Finiteness of the set of invariant prime divisors with small dynamical degree.

Optimal upper bounds for the number of invariant subvarieties under iteration.

Generalization of Zhang's conjecture for polarized maps on algebraic groups and toric varieties.

Abstract

Let $f:X\to X $ be a dominant self-morphism of an algebraic variety over an algebraically closed field of characteristic zero.

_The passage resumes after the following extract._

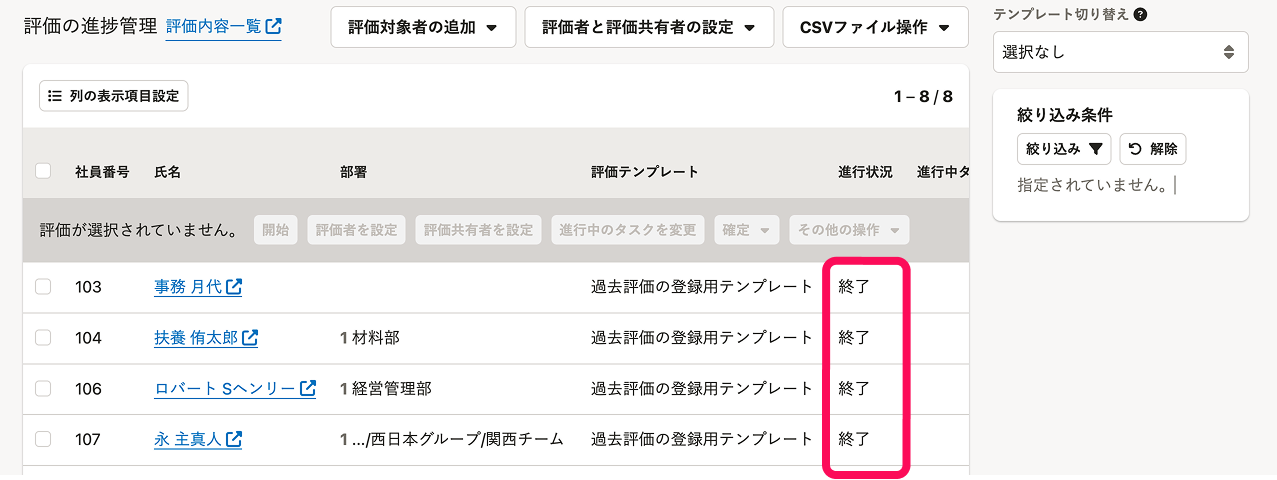Open 列の表示項目設定 column settings
Screen dimensions: 1277x480
(114, 96)
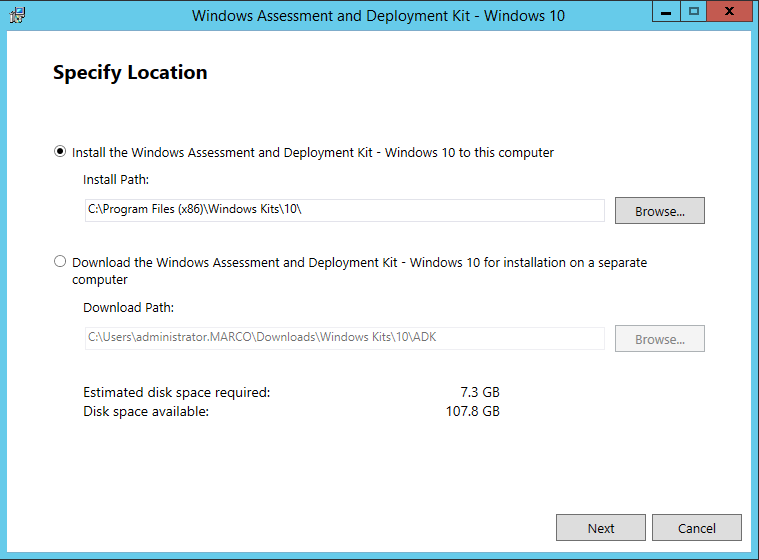
Task: Select the Download for separate computer radio button
Action: click(60, 261)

We consider the set $\Sigma_{f^{\infty}}$ of $f$-periodic (irreducible closed) subvarieties of small dynamical degree, the subset $S_{f^{\infty}}$ of maximal elements in $\Sigma_{f^{\infty}}$, and the subset $S_f$ of $f$-invariant elements in $S_{f^{\infty}}$. When $X$ is projective, we prove the finiteness of the set $P_f$ of $f$-invariant prime divisors with small dynamical degree, and give an optimal upper bound (of cardinality) $$\sharp P_{f^n}\le d_1(f)^n(1+o(1))$$ as $n\to \infty$, where $d_1(f)$ is the first dynamic degree of $f$. When $X$ is an algebraic group (with $f$ being a translation of an isogeny), or a (not necessarily complete) toric variety (with $f$ stabilizing the big torus), we give an optimal upper bound $$\sharp S_{f^n}\le d_1(f)^{n\cdot\dim(X)}(1+o(1))$$ as $n \to \infty$, which slightly generalizes a conjecture of S.-W. Zhang for polarized $f$.